Optimal pointcloud compression
Is your feature request related to a problem? Please describe.
I am looking for the best general-purpose solution (prioritizing a balance of compression ratio and decompression speed) for compressing pointcloud data, specifically long arrays of int32 values where each chunk of 3 corresponds to the x, y, z coordinates for a given point. The industry standard is laz but that suffers from slow decompression speed (more than 10x worse than zstd) due to the use of slow arithmetic coders. There is also draco(which implements https://arxiv.org/abs/cs/9909018) which offers competitive compression ratios but is generally slower than zstd for both compression and decompression.

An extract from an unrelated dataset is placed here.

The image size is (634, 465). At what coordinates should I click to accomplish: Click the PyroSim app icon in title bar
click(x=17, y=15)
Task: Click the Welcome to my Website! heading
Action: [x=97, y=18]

I have found pretty good results by:
- Sorting the points in morton order
- Shuffling/transposing the bytes from a
N*12array to a12*Narray (so that all the first bytes of each point are clustered together and so on) using the blosc2 "shuffle" filter - Storing the byte delta using the blosc2 bytedelta filter
- Compressing with zstd -16
This quite often gets a better compression ratio than laz, with an order of magnitude faster decompression.
For some datasets this outperforms (in terms of compression ratio) draco by more than 10%, but for other datasets draco outperforms the above scheme by more than 10%.
I could compress a subset of points with both my scheme and draco and use the best algorithm for the whole set of points, but I feel like there might be a better solution out there.
Describe the solution you'd like Ideally I would like to configure and/or modify zstd to take more advantage of the inherent structure in the data and reliably get the best compression ratio on most/all datasets.
I would like any advice on where to look or what experiments I could try.